Molecular proof that bacteriophage T4 alc and unf genes are the same gene.

The DNA of bacteriophage T4 normally has a substituted base, hydroxymethylcytosine, instead of the usual cytosine. The bacteriophage shuts off host transcription after infection presumably by specifically blocking transcription of cytosine DNA. If T4 incorporates cytosine into its own DNA, this shutoff mechanism is directed back at itself and blocks its own transcription. Mutations which overcome this transcriptional block are in the T4 alc gene, and alc mutations allow the propagation of T4 with cytosine in their DNA (L. Snyder, L. Gold, and E. Kutter, Proc. Natl. Acad. Sci. USA 73:3098-3102, 1976).
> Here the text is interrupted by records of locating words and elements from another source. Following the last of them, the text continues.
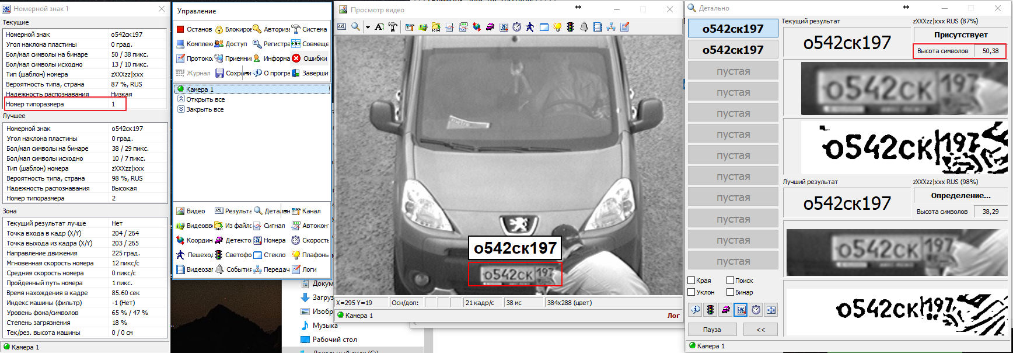Toggle the Бинар checkbox
This screenshot has width=1013, height=353.
(730, 292)
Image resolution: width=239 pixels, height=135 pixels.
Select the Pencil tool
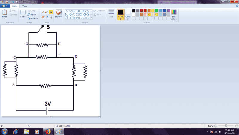tap(42, 12)
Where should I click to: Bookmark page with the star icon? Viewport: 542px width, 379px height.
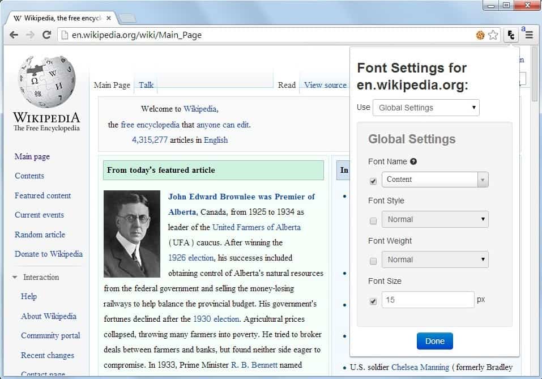click(x=493, y=35)
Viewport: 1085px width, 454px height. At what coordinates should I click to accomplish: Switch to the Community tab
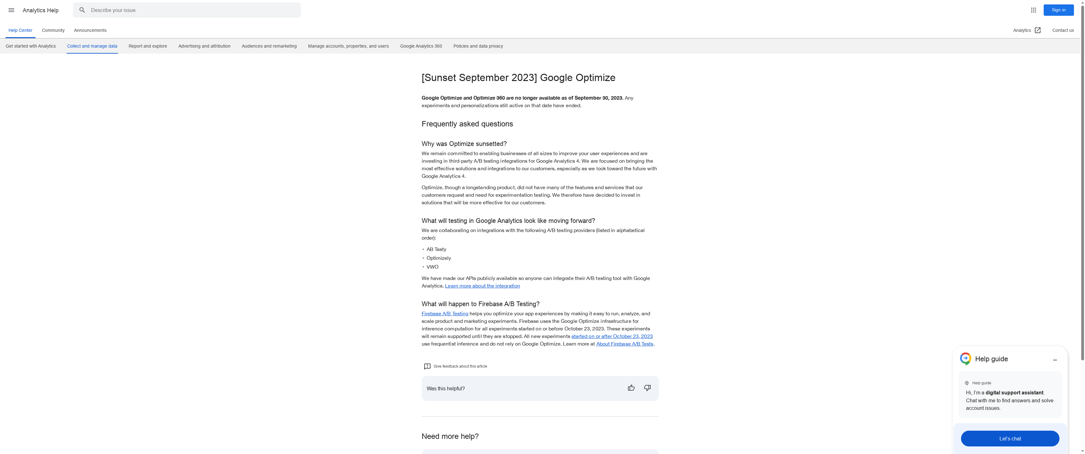point(53,30)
By genetic criteria, alc is the same as another gene, unf, whose product is required for the unfolding of the bacterial nucleoid after infection (K. Sirotkin, J. Wei, and L. Snyder, Nature [London] 265:28-32, 1977; D. P. Snustad, M. A. Tigges, K. A. Parson, C. J. H. Bursch, F. M. Caron, J. F. Koerner, and D. J. Tutas, J. Virol. 17:622-641, 1976; M. Tigges, C. J. H. Bursch, and D. P. Snustad, J. Virol. 24:775-785, 1977). The product of the alc gene has been identified as a 19-kilodalton protein (R. E. Herman, N. Haas, and D. P. Snustad, Genetics 108:305-317, 1984; E. Kutter, R. Drivdahl, and K. Rand, Genetics 108:291-304, 1984), and an open reading frame has been proposed to be the alc gene based on its size and map position (E. Kutter, R. Drivdahl, and K. Rand, Genetics 108:291-304, 1984). We used marker rescue techniques and DNA sequencing to confirm that this open reading frame is the alc gene. We also present a molecular proof that alc and unf are the same gene. While these results do not rigorously exclude the possibility that Unf and Alc are different activities of the same protein, they strongly support the conclusion that the unfolding of the bacterial nucleoid the blockage of transcription are but different manifestations of the same activity.